» WHAT THE TASK REQUIRES
Repeat the lines from the line with "Click the empty" up to and including the line with "This screenshot has height=1029, width=1079.", replacing "Screen dimensions" with "Display size" and changing nothing else.

» ENTRIES SUPPLIED
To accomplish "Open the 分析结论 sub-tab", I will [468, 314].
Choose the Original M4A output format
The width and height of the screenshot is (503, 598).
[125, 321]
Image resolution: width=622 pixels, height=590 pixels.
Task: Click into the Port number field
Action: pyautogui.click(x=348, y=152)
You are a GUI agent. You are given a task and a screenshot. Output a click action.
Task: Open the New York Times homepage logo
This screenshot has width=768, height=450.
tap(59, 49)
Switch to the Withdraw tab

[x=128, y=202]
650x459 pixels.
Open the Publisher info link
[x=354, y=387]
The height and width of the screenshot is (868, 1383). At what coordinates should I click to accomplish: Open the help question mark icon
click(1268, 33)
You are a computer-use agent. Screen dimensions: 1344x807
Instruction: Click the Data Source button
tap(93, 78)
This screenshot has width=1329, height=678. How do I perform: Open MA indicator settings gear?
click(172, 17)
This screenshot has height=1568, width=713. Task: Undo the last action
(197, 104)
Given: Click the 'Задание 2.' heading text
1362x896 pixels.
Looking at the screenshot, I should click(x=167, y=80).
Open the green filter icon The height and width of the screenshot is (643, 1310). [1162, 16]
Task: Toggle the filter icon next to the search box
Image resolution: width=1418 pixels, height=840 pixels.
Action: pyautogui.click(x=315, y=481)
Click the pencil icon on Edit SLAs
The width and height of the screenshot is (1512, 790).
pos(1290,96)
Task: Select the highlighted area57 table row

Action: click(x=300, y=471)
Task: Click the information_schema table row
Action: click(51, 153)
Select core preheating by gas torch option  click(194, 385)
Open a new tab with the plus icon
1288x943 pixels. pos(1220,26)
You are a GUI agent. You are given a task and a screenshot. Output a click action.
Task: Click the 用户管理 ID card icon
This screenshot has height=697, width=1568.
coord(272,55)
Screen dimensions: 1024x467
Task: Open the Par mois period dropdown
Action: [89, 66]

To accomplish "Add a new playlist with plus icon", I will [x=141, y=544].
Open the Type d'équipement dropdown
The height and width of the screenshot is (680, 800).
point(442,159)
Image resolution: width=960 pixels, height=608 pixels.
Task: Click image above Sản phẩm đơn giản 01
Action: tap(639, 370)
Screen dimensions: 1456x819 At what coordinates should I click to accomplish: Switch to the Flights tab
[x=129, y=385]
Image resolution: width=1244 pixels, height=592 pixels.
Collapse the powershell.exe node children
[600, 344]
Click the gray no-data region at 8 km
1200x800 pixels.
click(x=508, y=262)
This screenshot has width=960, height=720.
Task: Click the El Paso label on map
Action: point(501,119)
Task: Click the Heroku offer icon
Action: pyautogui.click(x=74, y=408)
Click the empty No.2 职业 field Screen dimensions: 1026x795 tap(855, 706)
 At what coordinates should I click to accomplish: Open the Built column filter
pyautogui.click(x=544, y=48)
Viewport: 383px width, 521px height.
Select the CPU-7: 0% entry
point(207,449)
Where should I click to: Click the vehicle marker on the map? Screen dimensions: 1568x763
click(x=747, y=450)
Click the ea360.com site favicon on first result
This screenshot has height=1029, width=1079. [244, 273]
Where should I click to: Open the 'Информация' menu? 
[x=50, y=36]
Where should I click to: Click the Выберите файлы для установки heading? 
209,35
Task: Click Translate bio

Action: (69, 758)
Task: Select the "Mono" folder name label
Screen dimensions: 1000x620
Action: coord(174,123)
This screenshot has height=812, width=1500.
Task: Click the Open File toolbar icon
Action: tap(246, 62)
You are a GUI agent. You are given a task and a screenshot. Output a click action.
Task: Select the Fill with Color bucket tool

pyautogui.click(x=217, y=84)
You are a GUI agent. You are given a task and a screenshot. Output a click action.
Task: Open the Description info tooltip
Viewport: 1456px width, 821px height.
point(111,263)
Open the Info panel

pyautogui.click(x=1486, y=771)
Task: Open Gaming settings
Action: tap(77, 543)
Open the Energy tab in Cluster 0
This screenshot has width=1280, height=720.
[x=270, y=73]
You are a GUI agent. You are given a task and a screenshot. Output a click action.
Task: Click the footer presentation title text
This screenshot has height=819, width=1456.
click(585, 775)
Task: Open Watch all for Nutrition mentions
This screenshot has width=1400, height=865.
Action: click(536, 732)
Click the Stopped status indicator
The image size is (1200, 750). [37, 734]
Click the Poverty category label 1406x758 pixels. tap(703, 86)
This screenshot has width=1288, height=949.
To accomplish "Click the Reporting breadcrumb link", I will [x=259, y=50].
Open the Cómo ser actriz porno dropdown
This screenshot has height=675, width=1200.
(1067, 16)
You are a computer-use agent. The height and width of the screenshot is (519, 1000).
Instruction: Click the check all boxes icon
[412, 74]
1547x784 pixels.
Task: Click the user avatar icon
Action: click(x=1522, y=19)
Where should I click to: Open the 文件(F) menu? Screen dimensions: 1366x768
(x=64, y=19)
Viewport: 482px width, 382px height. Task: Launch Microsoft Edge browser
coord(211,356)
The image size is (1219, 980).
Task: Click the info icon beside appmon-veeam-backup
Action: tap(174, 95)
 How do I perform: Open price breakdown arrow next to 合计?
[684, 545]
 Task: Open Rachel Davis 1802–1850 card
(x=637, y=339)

» SOLUTION FOR THIS TASK
Click the empty No.2 职业 field Display size: 1026x795 tap(855, 706)
 At what coordinates should I click to accomplish: Open the Built column filter
pyautogui.click(x=544, y=48)
Viewport: 383px width, 521px height.
Select the CPU-7: 0% entry
point(207,449)
Where should I click to: Click the vehicle marker on the map? Display size: 1568x763
click(x=747, y=450)
Click the ea360.com site favicon on first result
This screenshot has height=1029, width=1079. [244, 273]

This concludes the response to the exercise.